Diane est une jeune femme canadienne venue s’installer à Hollywood pour devenir une star de cinéma. Elle cherche à voir encore et encore projecteurs et regards braqués sur elle, comme dans une répétition du moment de gloire qu’elle a connu en remportant un concours de danse dans sa ville natale. Mais pas seulement, puisque « Diane s’appuie sans le savoir sur cette destinée imaginaire pour partir à la recherche de sa féminité [1]». Non pas une féminité discrète mais plutôt absolue, étincelante, à l’image de celle de Rita Hayworth « vedette atomique » dans Gilda.

C’est au décours de sa quête de gloire au cœur de Los Angeles qu’elle va rencontrer un point de butée sur le chemin de sa féminité. Alors qu’elle propose son interprétation du rôle de Sylvia North, ce rôle qu’elle a travaillé et répété assidument tant elle le veut, elle ne parvient pas à captiver son auditoire. Ce qu’elle cherchait, elle ne l’a pas trouvé. Elle n’a pas rencontré le regard marqué d’intérêt du metteur en scène. On ne l’a pas retenue pour ce rôle. Une autre a été prise : Camilla Rhodes. « This is the girl » est le gimmick qui parcourt le film et qui ne concernera Diane que dans son rêve. Car « The girl » c’est la sculpturale Camilla Rhodes, celle qui capte le regard d’un réalisateur d’abord puis de plusieurs autres ensuite sans oublier celui de Diane elle-même.

Diane, intriguée, devient l’amie de Camilla. Loin de s’en faire une rivale à éliminer ou à jalouser, elle est « envoûtée »[2], ensorcelée par celle qui a pris sa place et lui a soustrait l’objet de son désir : « à la rencontre manquée avec le metteur en scène Diane a substitué une autre rencontre, avec celle qui a su accrocher le regard dont elle a été privée.[3] » Elle est subjuguée et en proie à un ravissement[4] soit tout à la fois transportée et enlevée à elle-même[5]. Cette rencontre suffit à lui faire croire que seule Camilla Rhodes est capable d’attirer à elle le regard des hommes : c’est à elle seule qu’elle prête ce pouvoir. Dès lors, pour Diane c’est le corps de Camilla qui recèle le secret de cet envoûtement. Dépourvue de ce secret, elle est privée du regard du metteur en scène et par un effet domino elle se trouve privée de ce rôle mais aussi et surtout de sa féminité et d’elle-même. « Elle est tombée amoureuse d’une femme qui a piégé son regard à elle en piégeant le regard d’un homme.[6] »

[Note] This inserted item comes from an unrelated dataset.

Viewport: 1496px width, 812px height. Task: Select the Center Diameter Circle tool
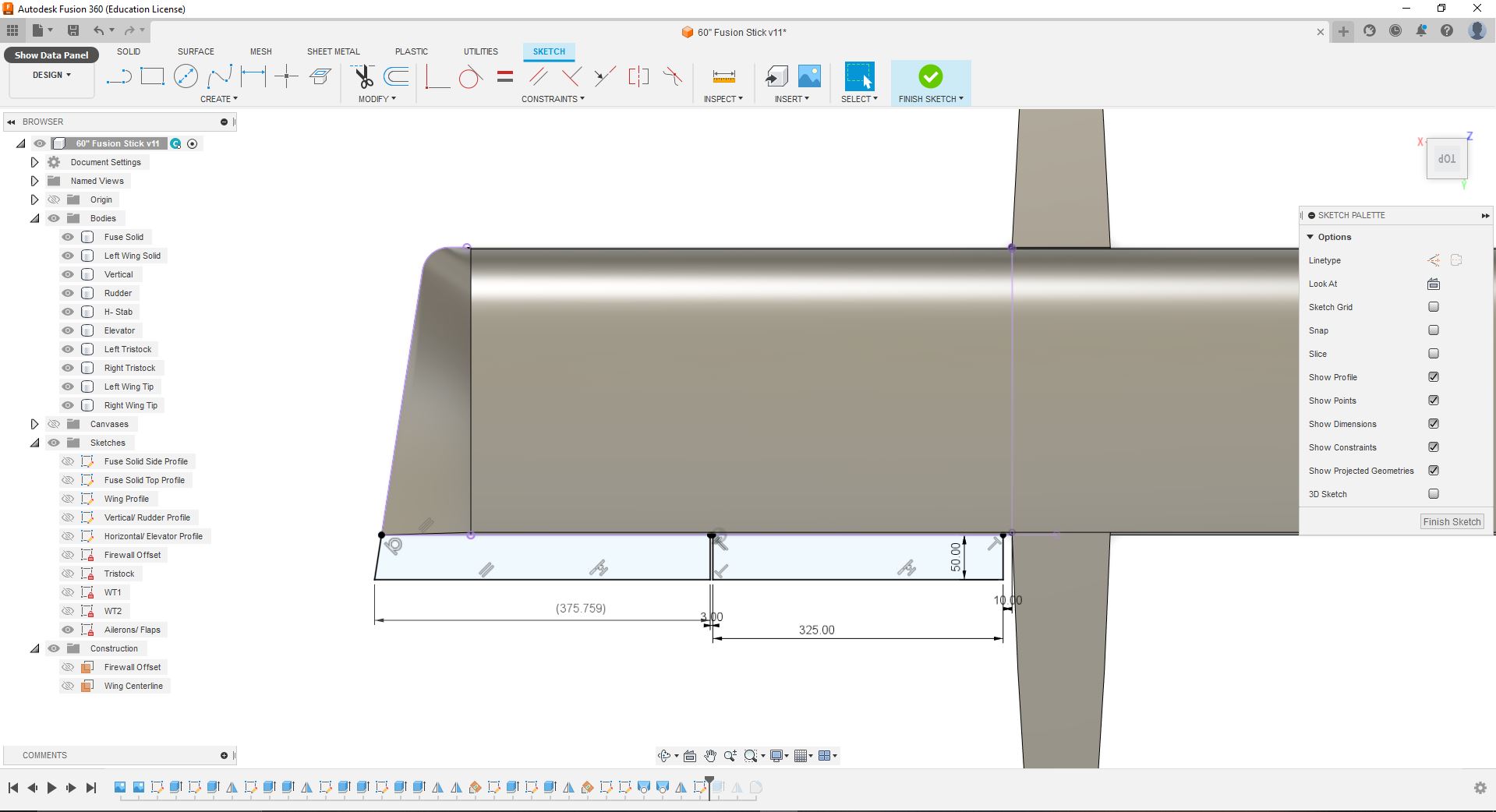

Diane, amoureuse, devient l’amante de Camilla. Ce corps sacré, iconique, qu’elle regardait, désormais elle l’approche, le touche et le possède. Ce faisant, elle embrasse le rôle d’un homme dont Camilla serait parvenue à capter le regard. « Elle s’arrache au silence et retrouve sa voix en laissant tomber dans la vie réelle cette féminité qui lui a échappé, et en s’aventurant du côté d’une identification masculine.[7] » Elle tente de saisir par l’amour ce qui de son être ne cesse de lui glisser entre les doigts. Mais Camilla est un objet d’amour qui recèle autre chose que « la fonction narcissique que revêt toute énamoration. [8] » Pour Diane, son amoureuse détient un double secret : celui de la féminité et de l’amour. Cela se révèle clairement dans son rêve, quand la figure de Rita, sous les traits de Camilla Rhodes, tourne la clé non identifiée dans la mystérieuse boîte. « C’est l’autre femme qui a la clé. Diane veut croire jusqu’au bout à ce mythe.[9] »

 

[1] Leguil C., Les amoureuses, voyage au bout de la féminité, Paris, Seuil, 2009, p. 123.

[2] Ibid., p. 125.

[3] Ibid., p. 125.

[4] Ibid., p. 126.

[5] Miller J.-A., L’os d’une cure, Paris, Navarin éditeur, 2018, p. 84.

[6] Leguil C., Les amoureuses…, op.cit., p. 127.

[7] Ibid.

[8] Lacan J., Le Séminaire, livre iv, La relation d’objet, texte établit par J.-A. Miller, Paris, Seuil, 1994, p. 139.

[9] Leguil C., Les amoureuses…, op.cit., p. 165.